The narrative follows Kit Silburn, a resourceful young seafarer who begins among wharves and hemp bales and rises to serve as supercargo aboard merchant ships. Through voyages to Yucatan, the Gulf, London, Marseilles, New Zealand, and Caribbean ports, he encounters storms, shipwrecks, a cabin burglary, arrest and imprisonment in the Castle D'If, a mysterious stranger, and eventual family reunions. The episodic tale blends maritime adventure, travelogue detail, and coming-of-age developments as it traces professional challenges, perilous rescues, and the emergence of love and personal responsibility.

CHAPTER XI.
A VOYAGE TO MARSEILLES.

BETWEEN being a cabin boy with no responsibility beyond setting the table straight and keeping the cabin clean, and being a supercargo with a large and valuable cargo to look after, there is a wide step, as Kit realized when the North Cape lay once more at the wharf in front of Martin’s Stores. Harry Leonard set off gayly for home before the ship was fairly moored in her berth; but for his own part, with nominally far more liberty, he could not think of going further away than his employers’ office till all the cargo was out; and he could not tell whether even then he should be able to take a long enough holiday for a run out to Huntington.

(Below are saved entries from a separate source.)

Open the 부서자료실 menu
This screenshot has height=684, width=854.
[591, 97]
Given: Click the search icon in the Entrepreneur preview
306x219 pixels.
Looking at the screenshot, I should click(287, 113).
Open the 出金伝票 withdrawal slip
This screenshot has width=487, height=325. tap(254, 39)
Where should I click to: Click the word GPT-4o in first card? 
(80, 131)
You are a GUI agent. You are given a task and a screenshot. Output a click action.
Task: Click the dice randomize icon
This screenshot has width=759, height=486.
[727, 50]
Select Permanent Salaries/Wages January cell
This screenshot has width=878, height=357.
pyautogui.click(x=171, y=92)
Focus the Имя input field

“You see these things work both ways, Harry,” he said to the cabin boy before the latter set off. “You complained in London about not being able to go ashore, but I am just as badly off here, where I have so much to do that I cannot leave the wharf for a week at any rate.”

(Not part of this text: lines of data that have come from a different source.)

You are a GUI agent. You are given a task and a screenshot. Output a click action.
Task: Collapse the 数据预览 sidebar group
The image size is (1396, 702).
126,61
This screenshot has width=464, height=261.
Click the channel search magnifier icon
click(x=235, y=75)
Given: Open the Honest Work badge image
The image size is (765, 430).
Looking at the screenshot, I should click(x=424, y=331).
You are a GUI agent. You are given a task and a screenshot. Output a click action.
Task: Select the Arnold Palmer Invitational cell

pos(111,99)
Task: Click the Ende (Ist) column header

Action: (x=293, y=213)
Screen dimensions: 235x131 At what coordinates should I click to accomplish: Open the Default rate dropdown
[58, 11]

“But you don’t complain about it, Kit,” Harry answered. “I don’t believe you ever complain about anything.”

“Why should I complain about this,” Kit asked, “when it is my work that keeps me and I am glad to have the work to do? What would the owners think of the Captain if he said he could not sail on the day they ordered, because he had some business of his own to attend to? No, I am not complaining about it, but just telling you the fact. And I spoke of it because I want you to take a little bundle up to Huntington for me, and tell my folks that nothing but my work keeps me from going home at once. I shall know in a few days whether I can get home this trip, and of course I have written.”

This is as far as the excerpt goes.